(a) Field of the Invention
The present invention relates to a semiconductor package board using a metal base, a semiconductor device using the semiconductor package, and a manufacturing method thereof. More specifically, the present invention relates to a semiconductor package board having excellent smoothness in a part on which a semiconductor chip is mounted, thereby improving reliability of the semiconductor device, and to a manufacturing method of such semiconductor package board.
(b) Description of the Related Art
Ceramic multilayer wiring boards, each of which mounts thereon a semiconductor chip, for example, enable high-density interconnections to be formed and are widely used. Such ceramic multilayer wiring boards are described in Japanese Patent Laid-open Publication No. Hei. 8-330474. The ceramic multilayer wiring board described in this publication includes an insulating board made of alumina or the like on which a conductor pattern made of a metal having a high melting point such as tungsten or molybdenum is formed. The insulating board is formed with a recess in which a semiconductor chip is received, and the recess is sealed by a covering member.
Japanese Patent Laid-open Publication No. Hei. 11-17058 and Japanese Patent No. 2679681 describe a build-up board or a multi-layered printed circuit board, in which organic resin is used for the insulating material, and a fine-pitch circuit is constructed of copper interconnections formed by etching or plating. A multilayer wiring board which uses organic resin for the insulating material is also considered applicable for multi chip modules (MCM) mounted with a large number of semiconductor chips. The build-up board in which thin films of insulating layers are deposited on a printed circuit board in several layers allows a fine-pitch circuit to be formed on a surface layer, and thus offers advantages for increasing the circuit density.
Japanese Patent Laid-open Publication No. 2000-58701 describes a tape-type board in the form of a chip size package (CSP) and a ball grid array (BGA) including a polyimide film on which copper interconnections are formed.

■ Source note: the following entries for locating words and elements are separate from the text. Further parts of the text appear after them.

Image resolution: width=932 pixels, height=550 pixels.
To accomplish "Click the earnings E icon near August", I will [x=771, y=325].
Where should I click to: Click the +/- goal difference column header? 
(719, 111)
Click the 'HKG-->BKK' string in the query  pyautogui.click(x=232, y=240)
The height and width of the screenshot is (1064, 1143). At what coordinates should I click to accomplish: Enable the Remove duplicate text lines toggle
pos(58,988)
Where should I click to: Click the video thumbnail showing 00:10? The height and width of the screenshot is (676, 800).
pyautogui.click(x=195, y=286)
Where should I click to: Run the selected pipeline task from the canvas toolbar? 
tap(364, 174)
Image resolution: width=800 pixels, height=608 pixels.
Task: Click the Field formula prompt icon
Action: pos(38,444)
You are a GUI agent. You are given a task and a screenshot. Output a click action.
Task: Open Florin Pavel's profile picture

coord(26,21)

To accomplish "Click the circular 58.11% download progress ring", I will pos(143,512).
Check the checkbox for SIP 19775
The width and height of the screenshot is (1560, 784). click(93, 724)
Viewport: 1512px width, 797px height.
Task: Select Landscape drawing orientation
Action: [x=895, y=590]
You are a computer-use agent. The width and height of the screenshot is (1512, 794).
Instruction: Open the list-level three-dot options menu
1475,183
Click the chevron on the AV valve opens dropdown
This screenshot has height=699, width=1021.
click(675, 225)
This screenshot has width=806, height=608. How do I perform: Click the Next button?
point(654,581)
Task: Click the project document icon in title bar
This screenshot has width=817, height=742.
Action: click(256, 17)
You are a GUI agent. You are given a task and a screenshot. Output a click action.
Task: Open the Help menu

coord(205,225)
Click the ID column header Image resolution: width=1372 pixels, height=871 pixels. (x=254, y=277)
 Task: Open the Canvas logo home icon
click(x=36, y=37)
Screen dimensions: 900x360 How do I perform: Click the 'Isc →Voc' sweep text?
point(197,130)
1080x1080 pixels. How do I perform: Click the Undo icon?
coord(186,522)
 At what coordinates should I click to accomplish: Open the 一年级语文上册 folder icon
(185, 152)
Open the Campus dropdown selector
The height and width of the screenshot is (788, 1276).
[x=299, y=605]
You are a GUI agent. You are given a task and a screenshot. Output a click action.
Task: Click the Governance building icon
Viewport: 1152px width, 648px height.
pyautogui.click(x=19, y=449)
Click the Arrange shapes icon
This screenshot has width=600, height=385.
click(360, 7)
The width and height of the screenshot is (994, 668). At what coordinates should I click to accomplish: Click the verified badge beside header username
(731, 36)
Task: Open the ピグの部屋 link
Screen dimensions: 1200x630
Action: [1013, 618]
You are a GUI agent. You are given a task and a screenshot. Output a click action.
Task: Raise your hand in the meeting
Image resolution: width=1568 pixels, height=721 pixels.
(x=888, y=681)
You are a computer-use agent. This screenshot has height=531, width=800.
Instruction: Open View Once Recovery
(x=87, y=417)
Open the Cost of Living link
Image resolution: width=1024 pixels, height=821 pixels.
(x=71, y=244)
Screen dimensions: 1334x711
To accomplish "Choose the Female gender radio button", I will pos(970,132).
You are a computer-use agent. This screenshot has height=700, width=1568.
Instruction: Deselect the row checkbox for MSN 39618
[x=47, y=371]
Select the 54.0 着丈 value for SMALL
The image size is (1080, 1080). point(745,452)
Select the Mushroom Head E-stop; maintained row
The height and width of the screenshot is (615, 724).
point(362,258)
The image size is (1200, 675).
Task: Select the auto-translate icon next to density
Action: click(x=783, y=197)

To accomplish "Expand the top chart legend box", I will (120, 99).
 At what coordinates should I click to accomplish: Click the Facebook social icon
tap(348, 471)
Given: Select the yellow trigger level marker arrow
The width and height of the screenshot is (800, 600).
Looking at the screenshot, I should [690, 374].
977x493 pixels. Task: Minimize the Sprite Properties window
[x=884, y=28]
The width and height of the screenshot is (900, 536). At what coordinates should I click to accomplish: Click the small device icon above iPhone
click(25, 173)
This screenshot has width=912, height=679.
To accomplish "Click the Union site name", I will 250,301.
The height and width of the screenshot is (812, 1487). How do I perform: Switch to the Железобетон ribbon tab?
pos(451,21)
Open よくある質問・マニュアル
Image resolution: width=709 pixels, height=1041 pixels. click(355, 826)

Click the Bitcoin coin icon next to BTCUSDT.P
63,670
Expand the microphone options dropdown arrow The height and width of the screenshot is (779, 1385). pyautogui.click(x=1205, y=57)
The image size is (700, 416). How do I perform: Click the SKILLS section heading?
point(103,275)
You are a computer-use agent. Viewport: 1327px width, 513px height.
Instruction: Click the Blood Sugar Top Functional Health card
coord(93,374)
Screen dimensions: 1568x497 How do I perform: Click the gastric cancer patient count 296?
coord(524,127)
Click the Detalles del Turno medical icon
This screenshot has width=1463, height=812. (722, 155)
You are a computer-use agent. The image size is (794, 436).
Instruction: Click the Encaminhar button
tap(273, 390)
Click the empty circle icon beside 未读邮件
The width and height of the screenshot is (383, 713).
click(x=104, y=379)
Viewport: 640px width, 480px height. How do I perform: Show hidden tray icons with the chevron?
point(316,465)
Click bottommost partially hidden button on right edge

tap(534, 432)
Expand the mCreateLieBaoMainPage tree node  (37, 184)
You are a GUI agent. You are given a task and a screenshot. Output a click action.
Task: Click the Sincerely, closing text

However, the above-mentioned prior art has the following problems. Ceramic used for the insulating board in the ceramic multilayer wiring board is hard and brittle, and consequently it is apt to chip or crack during fabrication and transfer. Chipping or cracking of the board deteriorates the sealing property of the semiconductor chip rendering it defective, and leads to a decrease in the yield of the ceramic multilayer wiring boards.
Generally, the ceramic multilayer wiring board is fabricated by printing electrically conductive patterns on green sheets followed by stacking them, and then baking the stacked sheets. There is inevitably warpage in the baked board because of the shrinkage caused by baking at a high temperature, resulting in defective products due to deformation or dimensional variations. Such products which do not satisfy the physical requirements cannot provide a high degree of smoothness required for a high-density circuit board or a flip-chip mounting board. That is, physical defects of the board constitute an impediment to a further increase in the number of pins or the density of the circuit and to further miniaturization of the circuit. Poor smoothness in a region where a semiconductor chip is mounted causes cracks or disconnections between the flip-chip mounted semiconductor chip and the board. As a result the reliability of the semiconductor device is lowered.
Build-up boards are apt to warpage because of the mismatches in the coefficient of thermal expansion between the printed circuit board used as a core material and the insulating resin film formed on the board. Such warpage also causes various problems when flip-chip bonding a multi-pinned semiconductor chip impeding further increase in the circuit density. Warpage also decreases the yield of the build-up board.
Tape-type boards made of polyimide have a drawback that position misalignment often occurs because of the expansion of the tape carrier, and therefore it is not suitable for higher density circuit formation.
Moreover, in conventional semiconductor packages, a semiconductor chip is mounted on a multilayer wiring structure film which is formed on a board. Therefore, the region on which the semiconductor chip is mounted is often undulated because of the multi-layered structure, and consequently the connection between the semiconductor chip and the multilayer wiring structure film is unstable.
Furthermore, conventional semiconductor devices require a stiffener for increasing the rigidity of the board. Where, for example, a large heat sink is provided for covering a plurality of semiconductor chips stiffeners are interposed between the board and the heat sink in the gaps between adjacent semiconductor chips. While the board can have a higher rigidity because of the stiffeners, the provision of such stiffeners makes the fabrication process more complex, and increases the production cost of the semiconductor device.